— start of Extracted text —

Now, a new study sheds light on just how powerful personal relationships are, and how they are the primary driver of income mobility in the U.S.  

Children with low-income parents who grow up where they’re able to befriend people from outside of their socioeconomic background are more likely to climb the income ladder themselves, according to the study published on Monday in two parts in the journal Nature

Researchers, led by Harvard economist Raj Chetty, analyzed over 21 billion Facebook friendships, to measure a specific region’s “economic connectedness”—meaning its capacity for interactions among people of different socioeconomic status. They found that children from low income families who grow up in an area with high “economic connectedness” can expect their income to be 20% greater in adulthood than it would have been otherwise, according to the study.

“It is the single strongest predictor of upward mobility identified to date,” researchers wrote. 

That “economic connectedness” influences everything from “shaping career aspirations and norms to providing valuable information about schools and colleges to providing connections to internship and job opportunities,” the researchers wrote.  

The study builds on Chetty’s previous work that showed income mobility varies significantly across the U.S. In 2018, his team published the interactive “Opportunity Atlas” that used U.S. census data to track income mobility across ZIP codes. 

For this new study, Chetty included an interactive “Social Capital Atlas,” a data visualization that maps income mobility based on economic connectedness. The atlas was published by the Harvard-housed data research organization Opportunity Insights, where Chetty is the director.

— end of Extracted text —
— start of Recorded information —

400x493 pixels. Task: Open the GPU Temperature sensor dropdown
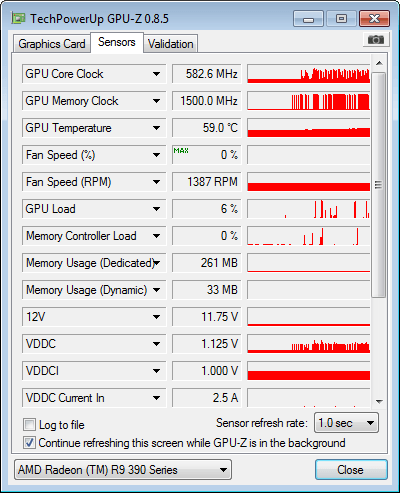point(156,128)
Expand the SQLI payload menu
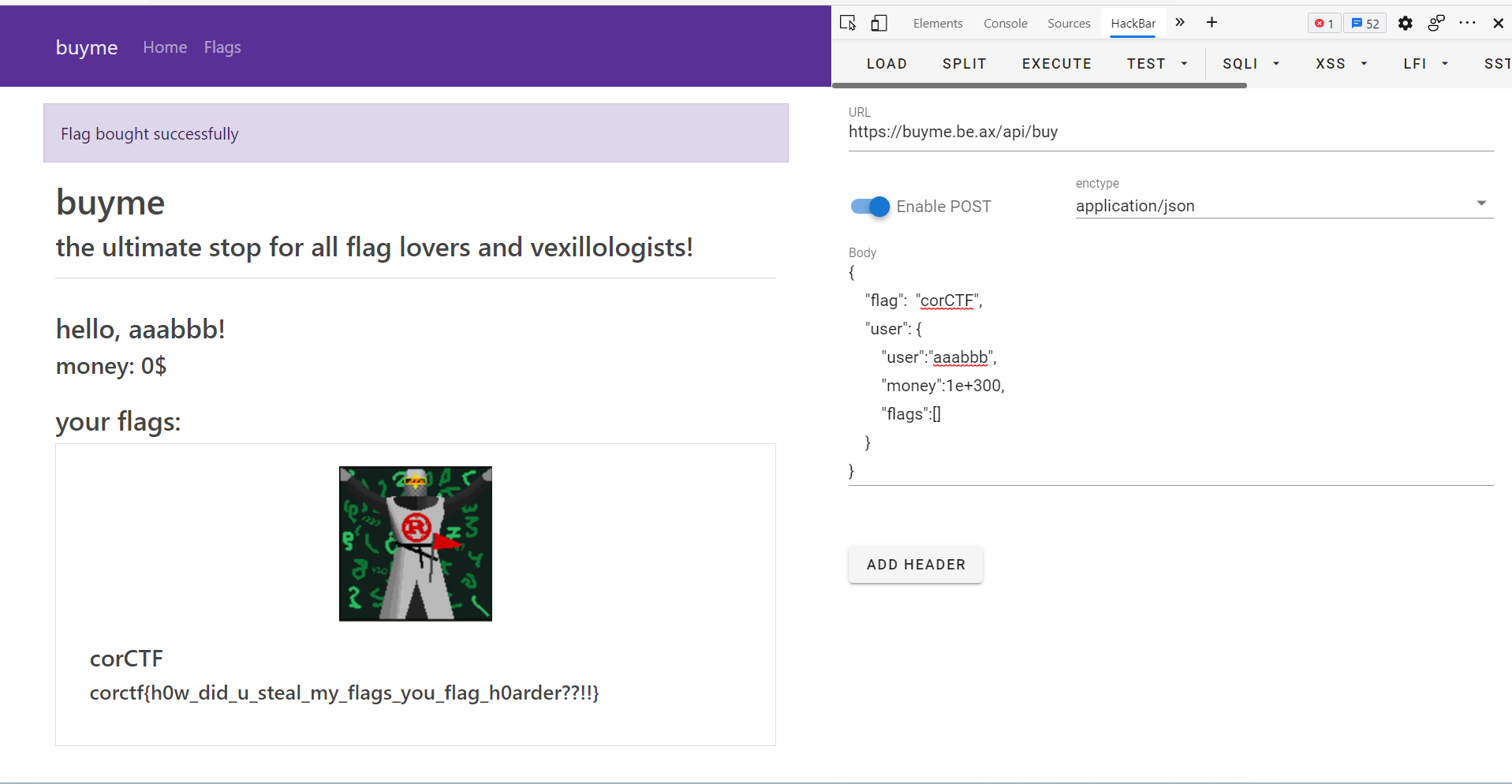 [x=1250, y=64]
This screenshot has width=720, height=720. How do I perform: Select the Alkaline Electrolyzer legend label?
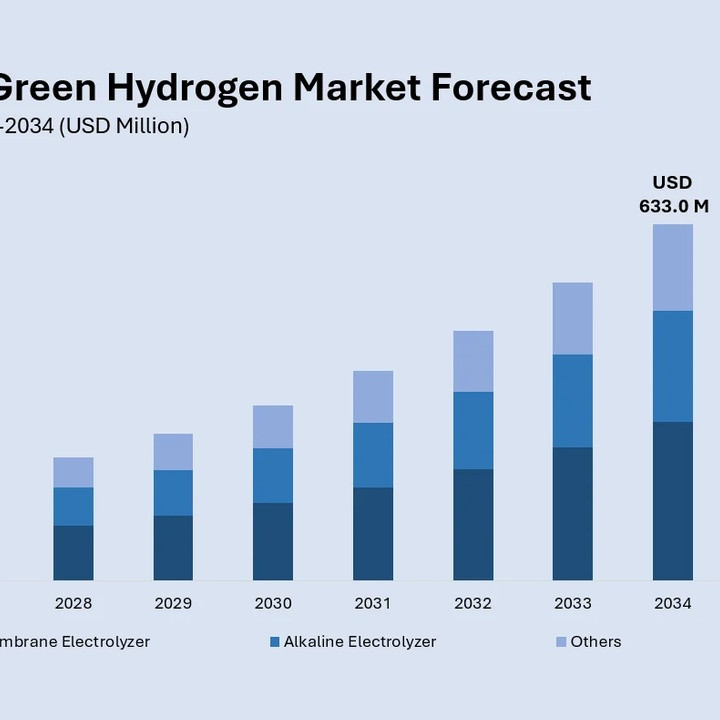tap(360, 642)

— end of Recorded information —

## Prompt
According to the text on economic connectedness, how many Facebook friendships did the researchers analyze?

## Problem solution
Over 21 billion.